■ **TO DO**: Every entry below should be written out exactly, and no image should appear.

■ **GIVEN RECORDS**:

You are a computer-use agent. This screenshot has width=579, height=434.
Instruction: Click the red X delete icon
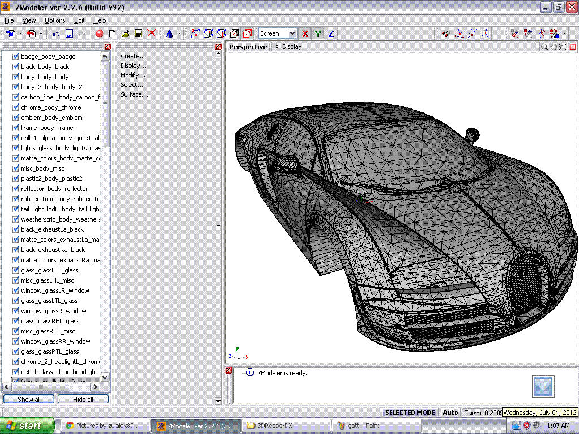152,34
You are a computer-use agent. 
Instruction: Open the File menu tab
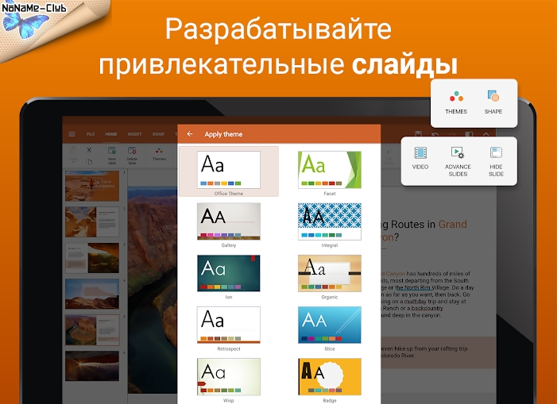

■ **ANSWER TO THE EXERCISE**:
You are a computer-use agent. This screenshot has width=579, height=434.
Instruction: Click the red X delete icon
152,34
You are a computer-use agent. 
Instruction: Open the File menu tab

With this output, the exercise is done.